Creating an executable lifter like McSema is no easy task. Even after the initial design is complete, there is still a huge linear effort to implement instruction semantics for every instruction. "Semantics" are a C++ description of what the microcode is doing for a given native-code instruction: as each instruction is fed to the lifter, it translates it to LLVM bitcode using the appropriate semantic function.

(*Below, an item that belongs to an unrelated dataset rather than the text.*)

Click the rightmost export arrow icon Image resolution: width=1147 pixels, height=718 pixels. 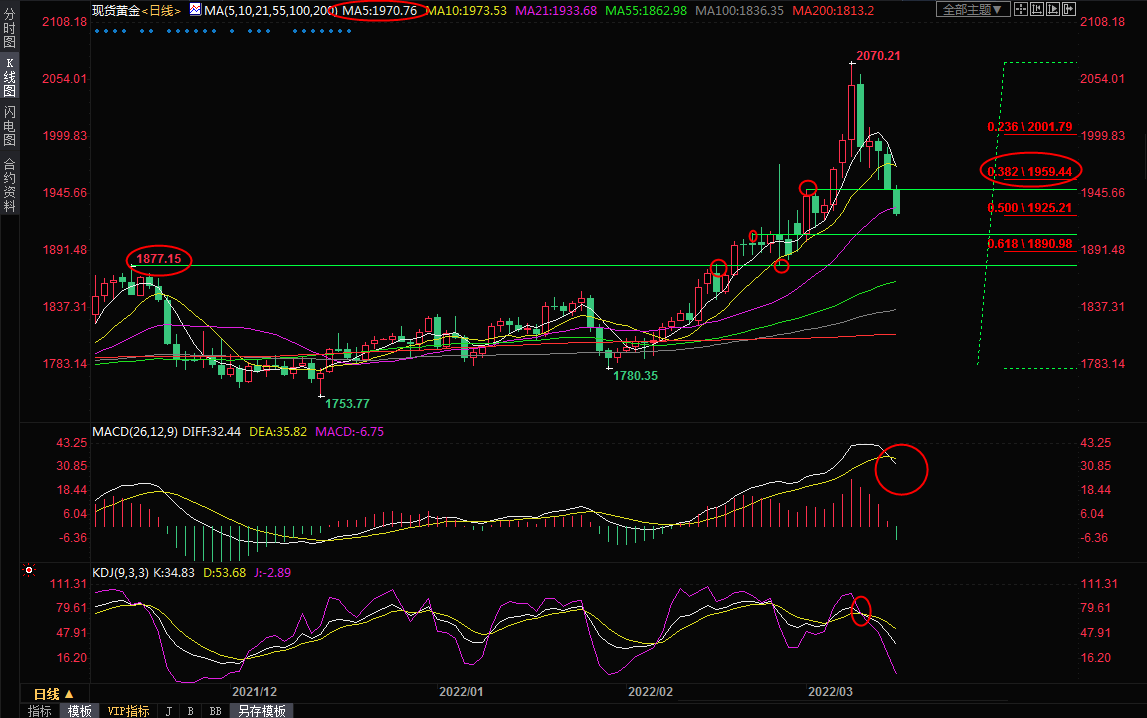1069,9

The Intel x86-64 architecture alone has around 1,000 instruction mnemonics, most of which have multiple operand types and operand widths. We try to use as much metaprogramming as possible to reduce the amount of work required to support new instructions, but there is still a lot of work to do. Contributions are greatly appreciated!

Get in Touch

We do our best to respond to McSema users and potential contributors in our Slack instance, Empire Hacking. Stop into #binary-lifting and say hello.

Taking on a Task

We have many issues already defined. Currently, the majority of them have to do with instruction support. Adding support for a new instruction is a great place to begin if you are a new contributor, to get familiar with the McSema codebase.

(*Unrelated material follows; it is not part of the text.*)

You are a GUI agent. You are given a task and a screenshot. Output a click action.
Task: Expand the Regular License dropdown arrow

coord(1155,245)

Before you start, it would be best if you communicate that you are working on an issue, and if there is not already an issue for what you want to work on, to file an issue first. We use GitHub Issues to track the ongoing progress on the project, deconflict what everyone is doing, and record our accomplishments.

Note: If you find a Closed issue that seems like it is the same thing that you're experiencing, open a new issue and include a link to the original issue in the body of your new one.

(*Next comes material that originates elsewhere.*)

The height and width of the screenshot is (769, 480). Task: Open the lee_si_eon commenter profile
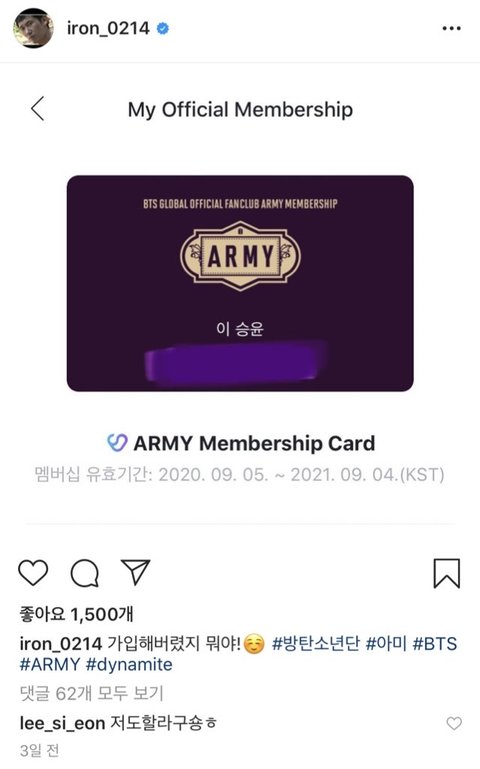62,723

To get started, use git to clone the remill repo, and start a new branch that you name according to the issue you are working on. If you are working on "Issue #1234: Missing FPU flag on ARM" then name your branch issue_1234_missing_fpu_flag_on_arm.

Adding a New Instruction

To add support for lifting a new instruction, you will be extending the remill library. That is where the instruction semantics are implemented. We have created a whole guide to adding an instruction, which you can find here.

Creating Your GitHub Pull Request

If you submit a pull request we will do our best to review it and suggest changes in a timely manner. It helps if you constrain your pull request to just one issue fix or one enhancement. Pull requests that change tens of files and make thousands of lines of diff are much harder to approve and merge.

We have GitHub set up to run Travis continuous integration tests. Watch your pull request to see if all of the tests are passing. We will request that all tests pass before we review or merge your changes.

Coding Style

Before you create your pull request, we ask that you conform your code to our preferred style, by running clang-format on your staged source files before you git commit.

Git Commit Messages

  • Use the present tense ("Add feature" not "Added feature")
  • Use the imperative mood ("Move cursor to..." not "Moves cursor to...")
  • Limit the first line to 72 characters or less
  • Reference issues and pull requests liberally after the first line

Documentation Styleguide

  • Use Markdown.
  • Consider using spellcheck and a Markdown linter, because you'd be surprised what you miss.
  • In documentation, the preferred spelling is McSema, not mcsema or Mcsema.

Advice and Guidance for New Contributors

Please take a look at our McSema documentation! We try to keep it updated with debugging tips, common errors you might encounter, and how to get acquainted with the codebase.